BEGIN SUPPLIED RECORDS
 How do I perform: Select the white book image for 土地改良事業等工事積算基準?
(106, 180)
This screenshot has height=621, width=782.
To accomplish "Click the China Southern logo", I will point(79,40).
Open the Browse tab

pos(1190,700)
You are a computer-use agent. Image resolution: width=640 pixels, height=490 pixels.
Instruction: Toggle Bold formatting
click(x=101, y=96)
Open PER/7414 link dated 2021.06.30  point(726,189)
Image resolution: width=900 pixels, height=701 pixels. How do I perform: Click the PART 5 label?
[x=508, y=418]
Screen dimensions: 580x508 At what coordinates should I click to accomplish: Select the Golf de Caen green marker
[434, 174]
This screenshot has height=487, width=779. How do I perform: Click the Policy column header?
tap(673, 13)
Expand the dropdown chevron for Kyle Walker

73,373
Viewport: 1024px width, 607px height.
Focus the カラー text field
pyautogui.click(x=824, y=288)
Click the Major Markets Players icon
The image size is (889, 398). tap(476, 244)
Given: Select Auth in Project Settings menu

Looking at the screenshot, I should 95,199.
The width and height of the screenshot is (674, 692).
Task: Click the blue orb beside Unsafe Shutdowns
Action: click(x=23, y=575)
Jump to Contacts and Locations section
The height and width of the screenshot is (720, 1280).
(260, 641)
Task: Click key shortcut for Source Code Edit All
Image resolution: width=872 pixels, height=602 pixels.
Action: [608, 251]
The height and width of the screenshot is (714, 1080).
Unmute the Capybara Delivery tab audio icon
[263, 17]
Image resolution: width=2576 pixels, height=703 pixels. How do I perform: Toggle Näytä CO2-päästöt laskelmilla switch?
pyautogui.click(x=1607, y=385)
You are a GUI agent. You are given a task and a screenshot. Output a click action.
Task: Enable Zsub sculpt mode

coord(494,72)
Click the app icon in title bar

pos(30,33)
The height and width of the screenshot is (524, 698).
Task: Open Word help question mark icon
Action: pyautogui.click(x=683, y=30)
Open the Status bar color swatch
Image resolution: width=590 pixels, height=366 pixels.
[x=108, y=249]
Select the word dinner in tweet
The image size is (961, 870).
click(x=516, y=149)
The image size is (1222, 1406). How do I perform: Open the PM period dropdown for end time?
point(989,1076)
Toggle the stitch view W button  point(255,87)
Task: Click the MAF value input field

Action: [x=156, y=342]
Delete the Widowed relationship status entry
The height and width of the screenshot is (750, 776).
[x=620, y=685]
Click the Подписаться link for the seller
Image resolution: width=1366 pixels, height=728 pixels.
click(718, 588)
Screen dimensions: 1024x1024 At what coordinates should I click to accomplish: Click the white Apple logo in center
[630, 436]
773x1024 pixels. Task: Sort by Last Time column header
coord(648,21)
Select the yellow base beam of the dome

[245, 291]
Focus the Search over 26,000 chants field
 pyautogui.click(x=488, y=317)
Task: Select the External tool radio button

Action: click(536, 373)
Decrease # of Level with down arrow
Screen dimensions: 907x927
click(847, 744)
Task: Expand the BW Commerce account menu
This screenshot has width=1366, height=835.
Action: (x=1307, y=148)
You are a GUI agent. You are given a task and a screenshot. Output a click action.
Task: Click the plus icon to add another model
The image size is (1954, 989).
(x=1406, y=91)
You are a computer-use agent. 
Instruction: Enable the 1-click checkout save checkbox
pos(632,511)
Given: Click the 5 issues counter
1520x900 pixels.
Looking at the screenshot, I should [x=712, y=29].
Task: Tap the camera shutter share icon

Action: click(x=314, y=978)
END SUPPLIED RECORDS
* _TRY IT_:
The whole listing above needs to be written out again exactly.

* _THE ANSWER_:
 How do I perform: Select the white book image for 土地改良事業等工事積算基準?
(106, 180)
This screenshot has height=621, width=782.
To accomplish "Click the China Southern logo", I will point(79,40).
Open the Browse tab

pos(1190,700)
You are a computer-use agent. Image resolution: width=640 pixels, height=490 pixels.
Instruction: Toggle Bold formatting
click(x=101, y=96)
Open PER/7414 link dated 2021.06.30  point(726,189)
Image resolution: width=900 pixels, height=701 pixels. How do I perform: Click the PART 5 label?
[x=508, y=418]
Screen dimensions: 580x508 At what coordinates should I click to accomplish: Select the Golf de Caen green marker
[434, 174]
This screenshot has height=487, width=779. How do I perform: Click the Policy column header?
tap(673, 13)
Expand the dropdown chevron for Kyle Walker

73,373
Viewport: 1024px width, 607px height.
Focus the カラー text field
pyautogui.click(x=824, y=288)
Click the Major Markets Players icon
The image size is (889, 398). tap(476, 244)
Given: Select Auth in Project Settings menu

Looking at the screenshot, I should 95,199.
The width and height of the screenshot is (674, 692).
Task: Click the blue orb beside Unsafe Shutdowns
Action: click(x=23, y=575)
Jump to Contacts and Locations section
The height and width of the screenshot is (720, 1280).
(260, 641)
Task: Click key shortcut for Source Code Edit All
Image resolution: width=872 pixels, height=602 pixels.
Action: [608, 251]
The height and width of the screenshot is (714, 1080).
Unmute the Capybara Delivery tab audio icon
[263, 17]
Image resolution: width=2576 pixels, height=703 pixels. How do I perform: Toggle Näytä CO2-päästöt laskelmilla switch?
pyautogui.click(x=1607, y=385)
You are a GUI agent. You are given a task and a screenshot. Output a click action.
Task: Enable Zsub sculpt mode

coord(494,72)
Click the app icon in title bar

pos(30,33)
The height and width of the screenshot is (524, 698).
Task: Open Word help question mark icon
Action: pyautogui.click(x=683, y=30)
Open the Status bar color swatch
Image resolution: width=590 pixels, height=366 pixels.
[x=108, y=249]
Select the word dinner in tweet
The image size is (961, 870).
click(x=516, y=149)
The image size is (1222, 1406). How do I perform: Open the PM period dropdown for end time?
point(989,1076)
Toggle the stitch view W button  point(255,87)
Task: Click the MAF value input field

Action: [x=156, y=342]
Delete the Widowed relationship status entry
The height and width of the screenshot is (750, 776).
[x=620, y=685]
Click the Подписаться link for the seller
Image resolution: width=1366 pixels, height=728 pixels.
click(718, 588)
Screen dimensions: 1024x1024 At what coordinates should I click to accomplish: Click the white Apple logo in center
[630, 436]
773x1024 pixels. Task: Sort by Last Time column header
coord(648,21)
Select the yellow base beam of the dome

[245, 291]
Focus the Search over 26,000 chants field
 pyautogui.click(x=488, y=317)
Task: Select the External tool radio button

Action: click(536, 373)
Decrease # of Level with down arrow
Screen dimensions: 907x927
click(847, 744)
Task: Expand the BW Commerce account menu
This screenshot has width=1366, height=835.
Action: (x=1307, y=148)
You are a GUI agent. You are given a task and a screenshot. Output a click action.
Task: Click the plus icon to add another model
The image size is (1954, 989).
(x=1406, y=91)
You are a computer-use agent. 
Instruction: Enable the 1-click checkout save checkbox
pos(632,511)
Given: Click the 5 issues counter
1520x900 pixels.
Looking at the screenshot, I should [x=712, y=29].
Task: Tap the camera shutter share icon

Action: click(x=314, y=978)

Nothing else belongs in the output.